Exercises to complete.
a – Rewrite the paragraph in the microtubule passage that begins "The regulation of EMT marker" as a short bulleted list that keeps its main facts.
b – In the microtubule passage, echo everything from "Besides, a non-centrosomal" down to "requires further verification.".

Exercise passage.
+++
The regulation of EMT marker by a microtubule plus-end binding protein was also reported. CLASP2 overexpression mediated the upregulation of vimentin, a mesenchymal marker (Zhu et al., 2017). In contrast, its knockdown resulted in the upregulation of E-cadherin, an epithelial marker. However, the mechanism whereby CLASP2 promotes EMT remained unknown. CLASP2 may govern the nuclear translocation of EMT regulatory transcription factors, which requires further studies. Additionally, the information on CLASP2 was limited only to bladder cancer, and investigations in other malignancies could provide benefits for clinical applications.

Besides, a non-centrosomal microtubule minus-end binding protein CAMSAP3 plays a distinct suppressive role on cancer metastasis, unlike other CAMSAPs. Our group demonstrated that CAMSAP3 knockout promoted lung cancer cell migration in an AKT-dependent mechanism (Pongrakhananon et al., 2018b). As a fundamental role, CAMSAP3 maintains microtubule stability, and CAMSAP3 depletion contributes to microtubule hyperacetylation, facilitating cancer migration. The association between microtubule acetylation and oncogenic signaling was further identified. In the absence of CAMSAP3, AKT phosphorylation became more stabilized on microtubules, especially acetylated ones. Since AKT signaling is a key driver for EMT, increases in AKT phosphorylation in response to CAMSAP3 knockout mediated cell migration. However, the mechanism of CAMSAP3’s effect on tubulin acetylation requires further verification.
+++
Supplied entries.
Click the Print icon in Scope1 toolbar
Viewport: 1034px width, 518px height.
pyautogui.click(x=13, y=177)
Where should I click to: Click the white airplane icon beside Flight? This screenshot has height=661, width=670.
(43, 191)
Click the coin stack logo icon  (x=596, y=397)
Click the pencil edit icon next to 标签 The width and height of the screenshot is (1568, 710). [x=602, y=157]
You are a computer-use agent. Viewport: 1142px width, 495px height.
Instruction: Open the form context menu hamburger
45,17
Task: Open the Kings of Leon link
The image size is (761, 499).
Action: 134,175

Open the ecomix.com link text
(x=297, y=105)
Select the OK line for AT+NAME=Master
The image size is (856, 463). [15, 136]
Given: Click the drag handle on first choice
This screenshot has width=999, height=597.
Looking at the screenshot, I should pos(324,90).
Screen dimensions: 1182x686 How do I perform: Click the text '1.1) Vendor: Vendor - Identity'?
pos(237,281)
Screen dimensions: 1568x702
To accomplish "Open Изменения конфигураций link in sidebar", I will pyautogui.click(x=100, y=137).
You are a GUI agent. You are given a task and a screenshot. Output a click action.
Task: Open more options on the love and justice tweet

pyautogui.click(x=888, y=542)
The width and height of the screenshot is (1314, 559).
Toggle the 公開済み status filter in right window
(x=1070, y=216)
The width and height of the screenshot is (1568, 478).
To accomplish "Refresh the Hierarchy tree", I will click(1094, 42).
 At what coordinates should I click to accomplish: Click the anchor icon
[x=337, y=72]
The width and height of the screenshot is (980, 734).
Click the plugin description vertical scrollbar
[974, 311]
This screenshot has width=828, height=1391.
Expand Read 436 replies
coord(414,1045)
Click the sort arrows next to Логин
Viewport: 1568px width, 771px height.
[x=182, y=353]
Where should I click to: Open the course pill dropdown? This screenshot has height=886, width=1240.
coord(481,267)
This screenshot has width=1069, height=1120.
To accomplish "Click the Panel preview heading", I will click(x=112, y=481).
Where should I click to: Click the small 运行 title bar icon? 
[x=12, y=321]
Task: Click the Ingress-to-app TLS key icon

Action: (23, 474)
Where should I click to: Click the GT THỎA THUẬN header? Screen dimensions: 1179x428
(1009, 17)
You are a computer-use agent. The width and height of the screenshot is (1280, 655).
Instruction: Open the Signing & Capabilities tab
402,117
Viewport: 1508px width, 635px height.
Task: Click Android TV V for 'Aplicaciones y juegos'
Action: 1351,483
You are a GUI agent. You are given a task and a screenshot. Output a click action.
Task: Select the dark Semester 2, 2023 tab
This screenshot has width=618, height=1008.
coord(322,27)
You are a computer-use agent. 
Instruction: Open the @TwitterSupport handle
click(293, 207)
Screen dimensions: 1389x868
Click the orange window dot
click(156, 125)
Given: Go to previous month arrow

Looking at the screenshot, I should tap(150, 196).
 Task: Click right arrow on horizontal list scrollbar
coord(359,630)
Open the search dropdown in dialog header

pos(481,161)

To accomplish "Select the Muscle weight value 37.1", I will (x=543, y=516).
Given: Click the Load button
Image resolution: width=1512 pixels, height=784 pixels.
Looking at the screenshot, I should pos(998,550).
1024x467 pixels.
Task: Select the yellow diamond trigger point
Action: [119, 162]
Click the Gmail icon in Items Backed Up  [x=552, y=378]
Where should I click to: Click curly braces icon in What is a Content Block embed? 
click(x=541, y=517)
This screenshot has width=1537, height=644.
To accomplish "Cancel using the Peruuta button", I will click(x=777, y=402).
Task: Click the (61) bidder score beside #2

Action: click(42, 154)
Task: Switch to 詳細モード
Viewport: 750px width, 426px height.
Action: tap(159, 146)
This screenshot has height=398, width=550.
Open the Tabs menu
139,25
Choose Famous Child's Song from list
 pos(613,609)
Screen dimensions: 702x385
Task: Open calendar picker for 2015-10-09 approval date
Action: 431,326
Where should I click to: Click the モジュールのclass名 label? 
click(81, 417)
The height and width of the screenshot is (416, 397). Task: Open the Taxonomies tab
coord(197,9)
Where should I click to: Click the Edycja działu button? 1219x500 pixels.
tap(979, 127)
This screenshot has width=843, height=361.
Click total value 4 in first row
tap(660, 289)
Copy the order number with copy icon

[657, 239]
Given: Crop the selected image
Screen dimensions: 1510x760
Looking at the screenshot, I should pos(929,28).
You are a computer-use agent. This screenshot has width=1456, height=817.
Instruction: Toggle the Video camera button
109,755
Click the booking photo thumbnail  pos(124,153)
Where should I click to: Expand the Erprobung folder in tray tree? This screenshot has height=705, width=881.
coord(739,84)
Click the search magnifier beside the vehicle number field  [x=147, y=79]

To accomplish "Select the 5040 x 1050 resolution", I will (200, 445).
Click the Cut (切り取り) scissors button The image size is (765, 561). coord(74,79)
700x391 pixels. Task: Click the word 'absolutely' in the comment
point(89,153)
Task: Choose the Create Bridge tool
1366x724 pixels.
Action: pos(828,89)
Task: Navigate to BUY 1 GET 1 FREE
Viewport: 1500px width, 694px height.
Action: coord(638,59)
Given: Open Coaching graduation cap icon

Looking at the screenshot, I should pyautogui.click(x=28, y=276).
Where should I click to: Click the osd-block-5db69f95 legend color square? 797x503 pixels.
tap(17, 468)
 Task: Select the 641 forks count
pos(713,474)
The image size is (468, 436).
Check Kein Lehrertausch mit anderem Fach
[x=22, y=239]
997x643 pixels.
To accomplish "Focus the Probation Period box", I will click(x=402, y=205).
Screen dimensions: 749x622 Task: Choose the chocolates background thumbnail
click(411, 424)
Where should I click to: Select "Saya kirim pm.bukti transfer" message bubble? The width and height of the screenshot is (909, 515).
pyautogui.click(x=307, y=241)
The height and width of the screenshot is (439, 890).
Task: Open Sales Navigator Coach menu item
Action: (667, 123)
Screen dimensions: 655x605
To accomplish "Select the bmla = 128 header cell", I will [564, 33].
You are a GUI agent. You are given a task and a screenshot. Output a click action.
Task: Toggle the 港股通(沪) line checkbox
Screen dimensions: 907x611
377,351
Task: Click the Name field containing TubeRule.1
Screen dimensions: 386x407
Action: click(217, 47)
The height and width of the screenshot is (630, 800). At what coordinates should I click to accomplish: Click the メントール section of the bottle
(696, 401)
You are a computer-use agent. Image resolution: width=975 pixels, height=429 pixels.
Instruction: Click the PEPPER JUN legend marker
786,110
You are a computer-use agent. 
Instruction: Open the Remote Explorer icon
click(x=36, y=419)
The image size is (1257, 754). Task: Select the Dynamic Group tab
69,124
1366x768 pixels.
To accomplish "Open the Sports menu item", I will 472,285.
+++
Solutions below.
a –
- CLASP2, a protein that binds microtubule plus ends, has been reported to regulate EMT markers.
- Overexpressing CLASP2 raised vimentin, a mesenchymal marker (Zhu et al., 2017).
- Knocking CLASP2 down raised E-cadherin, an epithelial marker.
- How CLASP2 promotes EMT is still unknown. It may control the movement of EMT transcription factors into the nucleus, but this needs more study.
- CLASP2 data cover only bladder cancer. Studies in other cancers could help clinical use.

b –
Besides, a non-centrosomal microtubule minus-end binding protein CAMSAP3 plays a distinct suppressive role on cancer metastasis, unlike other CAMSAPs. Our group demonstrated that CAMSAP3 knockout promoted lung cancer cell migration in an AKT-dependent mechanism (Pongrakhananon et al., 2018b). As a fundamental role, CAMSAP3 maintains microtubule stability, and CAMSAP3 depletion contributes to microtubule hyperacetylation, facilitating cancer migration. The association between microtubule acetylation and oncogenic signaling was further identified. In the absence of CAMSAP3, AKT phosphorylation became more stabilized on microtubules, especially acetylated ones. Since AKT signaling is a key driver for EMT, increases in AKT phosphorylation in response to CAMSAP3 knockout mediated cell migration. However, the mechanism of CAMSAP3’s effect on tubulin acetylation requires further verification.